> [EXERCISE PROMPT] Your response should be the complete set of records, reproduced exactly.
---
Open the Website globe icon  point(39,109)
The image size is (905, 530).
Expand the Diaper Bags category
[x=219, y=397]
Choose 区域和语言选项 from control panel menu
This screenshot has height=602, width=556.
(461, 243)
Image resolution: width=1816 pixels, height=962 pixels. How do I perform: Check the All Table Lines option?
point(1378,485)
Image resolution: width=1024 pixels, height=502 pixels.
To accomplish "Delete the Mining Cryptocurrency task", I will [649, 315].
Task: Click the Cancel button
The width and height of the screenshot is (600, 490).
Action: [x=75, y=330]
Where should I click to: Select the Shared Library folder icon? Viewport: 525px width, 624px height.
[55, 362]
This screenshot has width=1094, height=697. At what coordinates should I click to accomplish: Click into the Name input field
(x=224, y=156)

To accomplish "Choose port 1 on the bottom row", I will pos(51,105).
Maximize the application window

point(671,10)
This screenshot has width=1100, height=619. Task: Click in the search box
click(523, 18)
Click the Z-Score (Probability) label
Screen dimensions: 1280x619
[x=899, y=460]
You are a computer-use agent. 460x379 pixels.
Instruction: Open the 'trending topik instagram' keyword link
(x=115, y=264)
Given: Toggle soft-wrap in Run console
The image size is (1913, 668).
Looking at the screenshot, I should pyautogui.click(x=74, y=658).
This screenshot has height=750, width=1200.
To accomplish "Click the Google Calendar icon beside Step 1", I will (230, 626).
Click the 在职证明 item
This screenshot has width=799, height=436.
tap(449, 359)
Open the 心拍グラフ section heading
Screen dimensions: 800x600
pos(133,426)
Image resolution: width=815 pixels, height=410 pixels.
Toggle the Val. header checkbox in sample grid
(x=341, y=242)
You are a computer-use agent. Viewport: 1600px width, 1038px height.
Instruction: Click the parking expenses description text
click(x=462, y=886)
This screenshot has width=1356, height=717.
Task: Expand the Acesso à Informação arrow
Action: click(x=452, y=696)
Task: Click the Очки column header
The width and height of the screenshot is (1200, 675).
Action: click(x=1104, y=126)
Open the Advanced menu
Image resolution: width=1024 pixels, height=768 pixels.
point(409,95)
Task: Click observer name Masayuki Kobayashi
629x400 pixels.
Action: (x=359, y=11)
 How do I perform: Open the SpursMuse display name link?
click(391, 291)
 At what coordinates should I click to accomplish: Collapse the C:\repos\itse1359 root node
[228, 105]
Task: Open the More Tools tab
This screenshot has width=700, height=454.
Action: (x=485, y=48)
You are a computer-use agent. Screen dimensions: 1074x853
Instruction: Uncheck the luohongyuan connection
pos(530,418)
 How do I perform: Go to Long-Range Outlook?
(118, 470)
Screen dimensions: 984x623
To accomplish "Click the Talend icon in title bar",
---
> [WRITTEN ANSWER]
Open the Website globe icon  point(39,109)
The image size is (905, 530).
Expand the Diaper Bags category
[x=219, y=397]
Choose 区域和语言选项 from control panel menu
This screenshot has height=602, width=556.
(461, 243)
Image resolution: width=1816 pixels, height=962 pixels. How do I perform: Check the All Table Lines option?
point(1378,485)
Image resolution: width=1024 pixels, height=502 pixels.
To accomplish "Delete the Mining Cryptocurrency task", I will [649, 315].
Task: Click the Cancel button
The width and height of the screenshot is (600, 490).
Action: [x=75, y=330]
Where should I click to: Select the Shared Library folder icon? Viewport: 525px width, 624px height.
[55, 362]
This screenshot has width=1094, height=697. At what coordinates should I click to accomplish: Click into the Name input field
(x=224, y=156)

To accomplish "Choose port 1 on the bottom row", I will pos(51,105).
Maximize the application window

point(671,10)
This screenshot has width=1100, height=619. Task: Click in the search box
click(523, 18)
Click the Z-Score (Probability) label
Screen dimensions: 1280x619
[x=899, y=460]
You are a computer-use agent. 460x379 pixels.
Instruction: Open the 'trending topik instagram' keyword link
(x=115, y=264)
Given: Toggle soft-wrap in Run console
The image size is (1913, 668).
Looking at the screenshot, I should pyautogui.click(x=74, y=658).
This screenshot has height=750, width=1200.
To accomplish "Click the Google Calendar icon beside Step 1", I will (230, 626).
Click the 在职证明 item
This screenshot has width=799, height=436.
tap(449, 359)
Open the 心拍グラフ section heading
Screen dimensions: 800x600
pos(133,426)
Image resolution: width=815 pixels, height=410 pixels.
Toggle the Val. header checkbox in sample grid
(x=341, y=242)
You are a computer-use agent. Viewport: 1600px width, 1038px height.
Instruction: Click the parking expenses description text
click(x=462, y=886)
This screenshot has width=1356, height=717.
Task: Expand the Acesso à Informação arrow
Action: click(x=452, y=696)
Task: Click the Очки column header
The width and height of the screenshot is (1200, 675).
Action: click(x=1104, y=126)
Open the Advanced menu
Image resolution: width=1024 pixels, height=768 pixels.
point(409,95)
Task: Click observer name Masayuki Kobayashi
629x400 pixels.
Action: (x=359, y=11)
 How do I perform: Open the SpursMuse display name link?
click(391, 291)
 At what coordinates should I click to accomplish: Collapse the C:\repos\itse1359 root node
[228, 105]
Task: Open the More Tools tab
This screenshot has width=700, height=454.
Action: (x=485, y=48)
You are a computer-use agent. Screen dimensions: 1074x853
Instruction: Uncheck the luohongyuan connection
pos(530,418)
 How do I perform: Go to Long-Range Outlook?
(118, 470)
Screen dimensions: 984x623
To accomplish "Click the Talend icon in title bar",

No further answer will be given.